Rosecrants, the bill’s author, is a former teacher. Alongside Stacey Wright, founder of the grassroots group YES ALL Daughters, Rosecrants wrote the bill with 17-year-old Lauren Atkins, for whom the act would be named “Lauren’s Law” if passed.

Lauren was assaulted by a boy while she was passed out at a party ­— an occurrence far too common among young people. She confronted him the next day saying, “If a girl can’t say yes, then that means no.” And according to the law, Atkins was exactly right. The boy, by his own admission, had no idea it was a crime to engage in sexual activity with an unconscious or incapacitated person.

Retired Air Force Chief Master Sergeant Rodney McKinley believes teaching consent at age-appropriate levels could reduce sex crimes later in life.
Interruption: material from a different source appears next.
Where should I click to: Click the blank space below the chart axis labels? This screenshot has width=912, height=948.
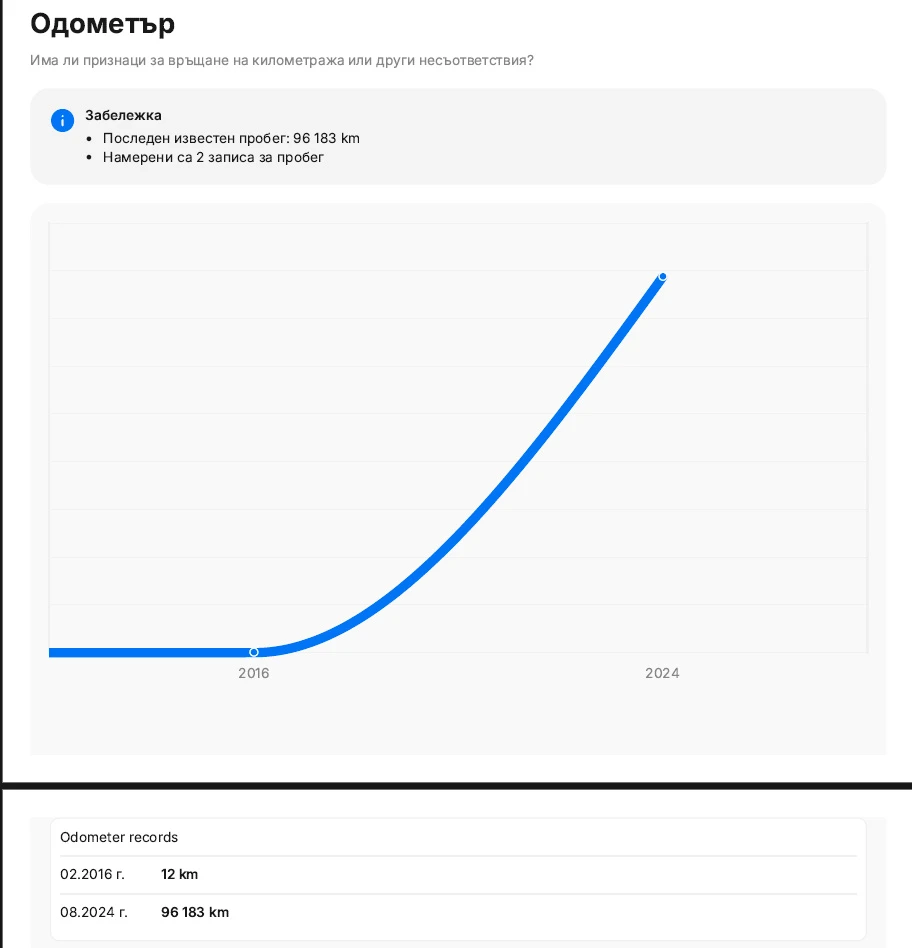[x=458, y=720]
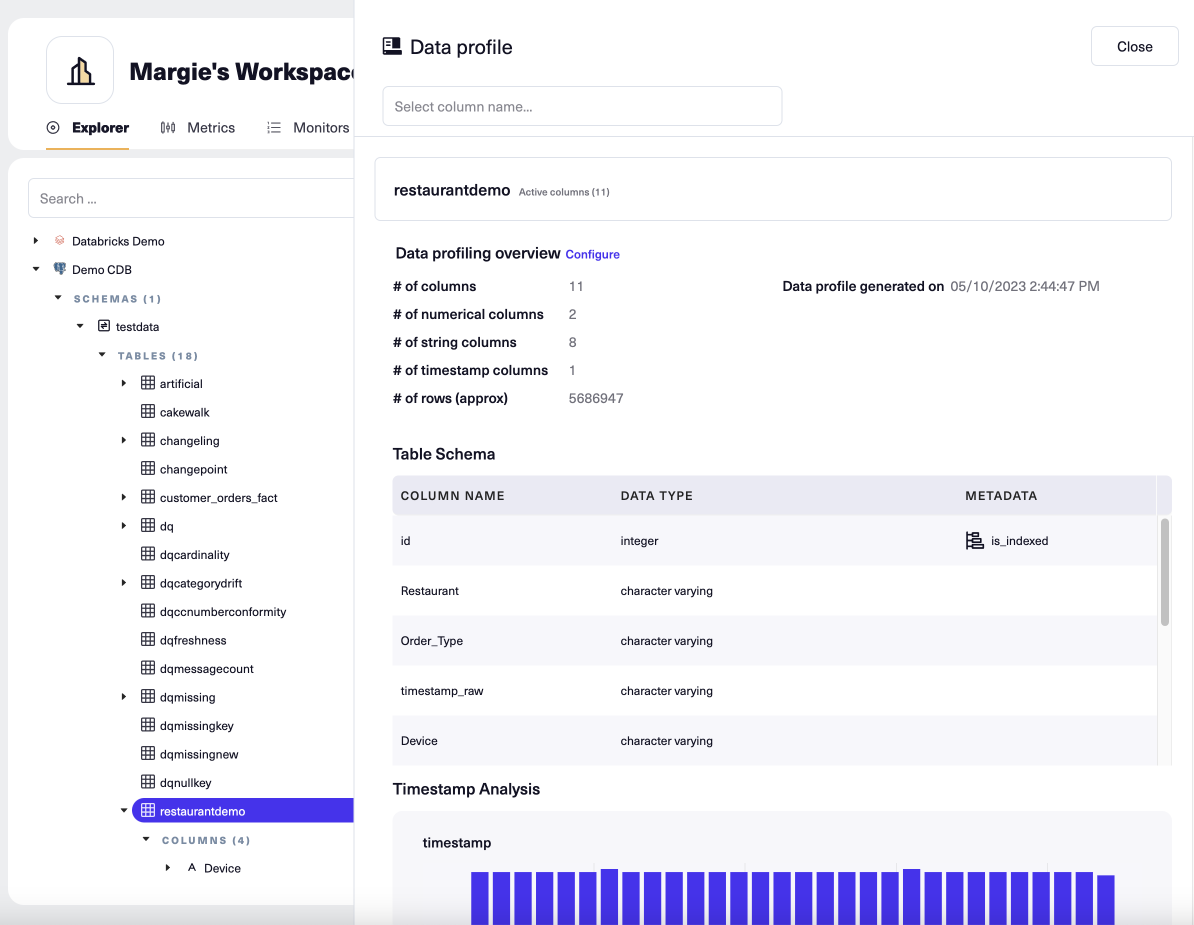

Holding a degree in human relations and having first-hand experience working with service members concerning sexual assault issues, McKinley was asked to serve on the Defense Advisory Committee on Investigations, Prosecution and Defense of Sexual Assault in the Armed Forces.

“One-third of sexual assault victims separate from the military within seven months of the incident,” McKinley told me when I asked about the topic. “Our first objective is to take care of our people. But we cannot overlook the ramifications these issues have on the ability of our service members to do their jobs. When we lose good people, we also lose a huge investment.

“Education is key. It falls on all of us to reverse certain ways of thinking and teaching.”

Indeed. Consent education can and should be used in our schools to reverse societal conditioning that has led to a culture focused on aggressive pursuit of sex instead of respecting a partner’s needs, desires and boundaries.

House Bill 2734 would allow a curriculum that could protect all our children by providing knowledge on the core issues that give rise to sexual assault, rather than only treat the symptoms.

Yes All Daughters is sponsoring a petition in support of the bill. This is a discussion we must have as a society.